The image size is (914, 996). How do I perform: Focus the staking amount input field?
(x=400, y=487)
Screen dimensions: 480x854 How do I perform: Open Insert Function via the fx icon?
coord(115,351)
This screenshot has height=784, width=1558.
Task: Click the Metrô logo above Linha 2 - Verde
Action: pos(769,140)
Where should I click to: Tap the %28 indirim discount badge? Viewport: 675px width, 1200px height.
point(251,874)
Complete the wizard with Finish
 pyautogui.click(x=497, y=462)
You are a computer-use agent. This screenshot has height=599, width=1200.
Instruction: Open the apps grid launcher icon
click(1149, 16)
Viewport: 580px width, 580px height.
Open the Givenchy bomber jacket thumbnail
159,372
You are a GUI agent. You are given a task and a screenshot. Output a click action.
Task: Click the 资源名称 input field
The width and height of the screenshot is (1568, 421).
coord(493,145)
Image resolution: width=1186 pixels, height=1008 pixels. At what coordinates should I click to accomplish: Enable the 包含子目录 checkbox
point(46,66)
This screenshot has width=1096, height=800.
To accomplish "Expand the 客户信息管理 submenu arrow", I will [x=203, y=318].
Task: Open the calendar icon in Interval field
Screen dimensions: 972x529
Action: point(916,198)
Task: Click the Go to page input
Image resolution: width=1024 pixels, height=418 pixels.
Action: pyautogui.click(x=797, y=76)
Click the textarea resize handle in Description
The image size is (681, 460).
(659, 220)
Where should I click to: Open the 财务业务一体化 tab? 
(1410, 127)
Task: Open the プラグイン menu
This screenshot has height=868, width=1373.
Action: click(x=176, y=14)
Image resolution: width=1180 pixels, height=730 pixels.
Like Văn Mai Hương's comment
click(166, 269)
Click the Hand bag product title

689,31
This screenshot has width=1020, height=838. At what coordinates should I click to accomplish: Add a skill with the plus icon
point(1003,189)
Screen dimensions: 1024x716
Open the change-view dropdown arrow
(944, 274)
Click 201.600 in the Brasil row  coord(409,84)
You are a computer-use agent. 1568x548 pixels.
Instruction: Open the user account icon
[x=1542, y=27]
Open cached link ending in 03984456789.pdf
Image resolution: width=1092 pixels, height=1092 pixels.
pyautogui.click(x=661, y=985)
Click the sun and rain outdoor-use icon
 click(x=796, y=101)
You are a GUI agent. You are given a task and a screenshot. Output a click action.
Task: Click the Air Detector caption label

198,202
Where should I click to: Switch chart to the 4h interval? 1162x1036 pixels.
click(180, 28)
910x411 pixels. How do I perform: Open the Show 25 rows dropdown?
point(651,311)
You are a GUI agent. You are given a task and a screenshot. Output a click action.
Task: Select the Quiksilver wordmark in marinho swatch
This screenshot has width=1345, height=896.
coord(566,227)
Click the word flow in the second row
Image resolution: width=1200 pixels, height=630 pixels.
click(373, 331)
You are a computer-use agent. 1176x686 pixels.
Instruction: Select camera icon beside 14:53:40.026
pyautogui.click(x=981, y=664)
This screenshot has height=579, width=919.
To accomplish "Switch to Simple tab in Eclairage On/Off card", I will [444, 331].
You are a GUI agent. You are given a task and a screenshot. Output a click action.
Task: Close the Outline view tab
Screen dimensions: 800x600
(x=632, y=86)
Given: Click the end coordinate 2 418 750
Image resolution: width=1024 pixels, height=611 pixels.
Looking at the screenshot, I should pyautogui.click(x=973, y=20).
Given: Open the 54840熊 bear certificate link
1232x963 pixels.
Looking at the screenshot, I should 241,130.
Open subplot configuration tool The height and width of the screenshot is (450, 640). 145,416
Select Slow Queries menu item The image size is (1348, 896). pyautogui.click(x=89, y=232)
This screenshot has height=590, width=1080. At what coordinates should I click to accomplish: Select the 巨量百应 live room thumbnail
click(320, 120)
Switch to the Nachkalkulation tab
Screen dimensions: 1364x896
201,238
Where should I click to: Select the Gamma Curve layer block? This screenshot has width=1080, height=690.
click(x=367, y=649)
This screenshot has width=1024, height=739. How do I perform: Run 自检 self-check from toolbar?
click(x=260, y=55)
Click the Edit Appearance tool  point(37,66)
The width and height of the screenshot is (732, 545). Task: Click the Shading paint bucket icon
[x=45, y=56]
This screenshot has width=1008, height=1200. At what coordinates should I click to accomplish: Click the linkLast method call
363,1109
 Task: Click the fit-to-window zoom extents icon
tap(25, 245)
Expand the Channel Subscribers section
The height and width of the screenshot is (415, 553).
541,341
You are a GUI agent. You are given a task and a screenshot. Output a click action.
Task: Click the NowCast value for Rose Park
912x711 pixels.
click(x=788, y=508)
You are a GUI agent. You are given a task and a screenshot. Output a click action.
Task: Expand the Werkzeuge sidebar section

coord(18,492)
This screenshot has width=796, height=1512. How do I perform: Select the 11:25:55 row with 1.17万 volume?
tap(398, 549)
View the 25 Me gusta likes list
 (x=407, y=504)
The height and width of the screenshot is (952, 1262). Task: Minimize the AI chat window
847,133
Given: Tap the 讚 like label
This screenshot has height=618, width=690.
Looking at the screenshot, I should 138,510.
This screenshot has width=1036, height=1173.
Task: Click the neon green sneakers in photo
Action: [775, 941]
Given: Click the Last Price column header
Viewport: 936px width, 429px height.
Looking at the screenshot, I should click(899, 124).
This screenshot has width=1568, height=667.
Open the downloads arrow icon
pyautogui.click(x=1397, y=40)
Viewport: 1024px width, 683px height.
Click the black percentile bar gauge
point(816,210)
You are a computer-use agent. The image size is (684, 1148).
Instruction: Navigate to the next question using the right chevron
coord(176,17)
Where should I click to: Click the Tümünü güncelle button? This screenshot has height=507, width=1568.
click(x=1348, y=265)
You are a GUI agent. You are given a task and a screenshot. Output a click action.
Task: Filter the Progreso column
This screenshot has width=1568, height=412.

**TASK DETAILS**
Your job is to restate all of the data word for word.

**EXERCISE OUTPUT**
The image size is (914, 996). How do I perform: Focus the staking amount input field?
(x=400, y=487)
Screen dimensions: 480x854 How do I perform: Open Insert Function via the fx icon?
coord(115,351)
This screenshot has height=784, width=1558.
Task: Click the Metrô logo above Linha 2 - Verde
Action: pos(769,140)
Where should I click to: Tap the %28 indirim discount badge? Viewport: 675px width, 1200px height.
point(251,874)
Complete the wizard with Finish
 pyautogui.click(x=497, y=462)
You are a computer-use agent. This screenshot has height=599, width=1200.
Instruction: Open the apps grid launcher icon
click(1149, 16)
Viewport: 580px width, 580px height.
Open the Givenchy bomber jacket thumbnail
159,372
You are a GUI agent. You are given a task and a screenshot. Output a click action.
Task: Click the 资源名称 input field
The width and height of the screenshot is (1568, 421).
coord(493,145)
Image resolution: width=1186 pixels, height=1008 pixels. At what coordinates should I click to accomplish: Enable the 包含子目录 checkbox
point(46,66)
This screenshot has width=1096, height=800.
To accomplish "Expand the 客户信息管理 submenu arrow", I will [x=203, y=318].
Task: Open the calendar icon in Interval field
Screen dimensions: 972x529
Action: point(916,198)
Task: Click the Go to page input
Image resolution: width=1024 pixels, height=418 pixels.
Action: pyautogui.click(x=797, y=76)
Click the textarea resize handle in Description
The image size is (681, 460).
(659, 220)
Where should I click to: Open the 财务业务一体化 tab? 
(1410, 127)
Task: Open the プラグイン menu
This screenshot has height=868, width=1373.
Action: click(x=176, y=14)
Image resolution: width=1180 pixels, height=730 pixels.
Like Văn Mai Hương's comment
click(166, 269)
Click the Hand bag product title

689,31
This screenshot has width=1020, height=838. At what coordinates should I click to accomplish: Add a skill with the plus icon
point(1003,189)
Screen dimensions: 1024x716
Open the change-view dropdown arrow
(944, 274)
Click 201.600 in the Brasil row  coord(409,84)
You are a computer-use agent. 1568x548 pixels.
Instruction: Open the user account icon
[x=1542, y=27]
Open cached link ending in 03984456789.pdf
Image resolution: width=1092 pixels, height=1092 pixels.
pyautogui.click(x=661, y=985)
Click the sun and rain outdoor-use icon
 click(x=796, y=101)
You are a GUI agent. You are given a task and a screenshot. Output a click action.
Task: Click the Air Detector caption label

198,202
Where should I click to: Switch chart to the 4h interval? 1162x1036 pixels.
click(180, 28)
910x411 pixels. How do I perform: Open the Show 25 rows dropdown?
point(651,311)
You are a GUI agent. You are given a task and a screenshot. Output a click action.
Task: Select the Quiksilver wordmark in marinho swatch
This screenshot has width=1345, height=896.
coord(566,227)
Click the word flow in the second row
Image resolution: width=1200 pixels, height=630 pixels.
click(373, 331)
You are a computer-use agent. 1176x686 pixels.
Instruction: Select camera icon beside 14:53:40.026
pyautogui.click(x=981, y=664)
This screenshot has height=579, width=919.
To accomplish "Switch to Simple tab in Eclairage On/Off card", I will [444, 331].
You are a GUI agent. You are given a task and a screenshot. Output a click action.
Task: Close the Outline view tab
Screen dimensions: 800x600
(x=632, y=86)
Given: Click the end coordinate 2 418 750
Image resolution: width=1024 pixels, height=611 pixels.
Looking at the screenshot, I should pyautogui.click(x=973, y=20).
Given: Open the 54840熊 bear certificate link
1232x963 pixels.
Looking at the screenshot, I should 241,130.
Open subplot configuration tool The height and width of the screenshot is (450, 640). 145,416
Select Slow Queries menu item The image size is (1348, 896). pyautogui.click(x=89, y=232)
This screenshot has height=590, width=1080. At what coordinates should I click to accomplish: Select the 巨量百应 live room thumbnail
click(320, 120)
Switch to the Nachkalkulation tab
Screen dimensions: 1364x896
201,238
Where should I click to: Select the Gamma Curve layer block? This screenshot has width=1080, height=690.
click(x=367, y=649)
This screenshot has width=1024, height=739. How do I perform: Run 自检 self-check from toolbar?
click(x=260, y=55)
Click the Edit Appearance tool  point(37,66)
The width and height of the screenshot is (732, 545). Task: Click the Shading paint bucket icon
[x=45, y=56]
This screenshot has width=1008, height=1200. At what coordinates should I click to accomplish: Click the linkLast method call
363,1109
 Task: Click the fit-to-window zoom extents icon
tap(25, 245)
Expand the Channel Subscribers section
The height and width of the screenshot is (415, 553).
541,341
You are a GUI agent. You are given a task and a screenshot. Output a click action.
Task: Click the NowCast value for Rose Park
912x711 pixels.
click(x=788, y=508)
You are a GUI agent. You are given a task and a screenshot. Output a click action.
Task: Expand the Werkzeuge sidebar section

coord(18,492)
This screenshot has width=796, height=1512. How do I perform: Select the 11:25:55 row with 1.17万 volume?
tap(398, 549)
View the 25 Me gusta likes list
 (x=407, y=504)
The height and width of the screenshot is (952, 1262). Task: Minimize the AI chat window
847,133
Given: Tap the 讚 like label
This screenshot has height=618, width=690.
Looking at the screenshot, I should 138,510.
This screenshot has width=1036, height=1173.
Task: Click the neon green sneakers in photo
Action: [775, 941]
Given: Click the Last Price column header
Viewport: 936px width, 429px height.
Looking at the screenshot, I should click(899, 124).
This screenshot has width=1568, height=667.
Open the downloads arrow icon
pyautogui.click(x=1397, y=40)
Viewport: 1024px width, 683px height.
Click the black percentile bar gauge
point(816,210)
You are a computer-use agent. The image size is (684, 1148).
Instruction: Navigate to the next question using the right chevron
coord(176,17)
Where should I click to: Click the Tümünü güncelle button? This screenshot has height=507, width=1568.
click(x=1348, y=265)
You are a GUI agent. You are given a task and a screenshot. Output a click action.
Task: Filter the Progreso column
This screenshot has width=1568, height=412.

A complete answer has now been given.